*** Block opens ***

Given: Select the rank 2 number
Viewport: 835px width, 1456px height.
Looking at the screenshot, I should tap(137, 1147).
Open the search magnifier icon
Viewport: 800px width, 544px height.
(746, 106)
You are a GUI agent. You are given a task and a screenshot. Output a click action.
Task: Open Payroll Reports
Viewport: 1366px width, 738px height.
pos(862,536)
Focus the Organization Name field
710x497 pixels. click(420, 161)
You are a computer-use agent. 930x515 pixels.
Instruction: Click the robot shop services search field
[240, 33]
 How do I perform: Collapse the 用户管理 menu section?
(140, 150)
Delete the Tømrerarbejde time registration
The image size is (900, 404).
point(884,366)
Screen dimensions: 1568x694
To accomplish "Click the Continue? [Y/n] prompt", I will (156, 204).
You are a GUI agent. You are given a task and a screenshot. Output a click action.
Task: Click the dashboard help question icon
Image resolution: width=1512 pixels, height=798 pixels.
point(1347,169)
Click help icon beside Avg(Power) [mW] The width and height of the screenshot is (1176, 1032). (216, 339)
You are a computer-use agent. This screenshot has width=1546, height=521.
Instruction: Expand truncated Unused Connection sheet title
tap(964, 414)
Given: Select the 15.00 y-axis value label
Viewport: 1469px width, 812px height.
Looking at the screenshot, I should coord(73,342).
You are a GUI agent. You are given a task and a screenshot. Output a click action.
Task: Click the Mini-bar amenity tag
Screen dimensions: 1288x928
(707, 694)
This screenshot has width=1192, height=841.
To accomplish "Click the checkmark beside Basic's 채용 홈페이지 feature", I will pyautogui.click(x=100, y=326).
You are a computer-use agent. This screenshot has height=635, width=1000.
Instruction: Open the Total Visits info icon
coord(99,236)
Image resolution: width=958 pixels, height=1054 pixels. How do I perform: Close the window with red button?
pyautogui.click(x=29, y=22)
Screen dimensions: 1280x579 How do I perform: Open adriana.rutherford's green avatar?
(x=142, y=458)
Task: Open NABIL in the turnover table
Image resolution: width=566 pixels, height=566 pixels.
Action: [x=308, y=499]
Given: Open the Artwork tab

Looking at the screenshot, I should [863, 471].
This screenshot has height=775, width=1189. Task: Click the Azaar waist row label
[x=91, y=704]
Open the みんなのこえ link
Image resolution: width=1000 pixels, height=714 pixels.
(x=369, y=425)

*** Block closes ***

- TASK DESCRIPTION
Each entry is to be written out exactly as it was given.

- ANSWER SPACE
Given: Select the rank 2 number
Viewport: 835px width, 1456px height.
Looking at the screenshot, I should tap(137, 1147).
Open the search magnifier icon
Viewport: 800px width, 544px height.
(746, 106)
You are a GUI agent. You are given a task and a screenshot. Output a click action.
Task: Open Payroll Reports
Viewport: 1366px width, 738px height.
pos(862,536)
Focus the Organization Name field
710x497 pixels. click(420, 161)
You are a computer-use agent. 930x515 pixels.
Instruction: Click the robot shop services search field
[240, 33]
 How do I perform: Collapse the 用户管理 menu section?
(140, 150)
Delete the Tømrerarbejde time registration
The image size is (900, 404).
point(884,366)
Screen dimensions: 1568x694
To accomplish "Click the Continue? [Y/n] prompt", I will (156, 204).
You are a GUI agent. You are given a task and a screenshot. Output a click action.
Task: Click the dashboard help question icon
Image resolution: width=1512 pixels, height=798 pixels.
point(1347,169)
Click help icon beside Avg(Power) [mW] The width and height of the screenshot is (1176, 1032). (216, 339)
You are a computer-use agent. This screenshot has width=1546, height=521.
Instruction: Expand truncated Unused Connection sheet title
tap(964, 414)
Given: Select the 15.00 y-axis value label
Viewport: 1469px width, 812px height.
Looking at the screenshot, I should coord(73,342).
You are a GUI agent. You are given a task and a screenshot. Output a click action.
Task: Click the Mini-bar amenity tag
Screen dimensions: 1288x928
(707, 694)
This screenshot has width=1192, height=841.
To accomplish "Click the checkmark beside Basic's 채용 홈페이지 feature", I will pyautogui.click(x=100, y=326).
You are a computer-use agent. This screenshot has height=635, width=1000.
Instruction: Open the Total Visits info icon
coord(99,236)
Image resolution: width=958 pixels, height=1054 pixels. How do I perform: Close the window with red button?
pyautogui.click(x=29, y=22)
Screen dimensions: 1280x579 How do I perform: Open adriana.rutherford's green avatar?
(x=142, y=458)
Task: Open NABIL in the turnover table
Image resolution: width=566 pixels, height=566 pixels.
Action: [x=308, y=499]
Given: Open the Artwork tab

Looking at the screenshot, I should [863, 471].
This screenshot has height=775, width=1189. Task: Click the Azaar waist row label
[x=91, y=704]
Open the みんなのこえ link
Image resolution: width=1000 pixels, height=714 pixels.
(x=369, y=425)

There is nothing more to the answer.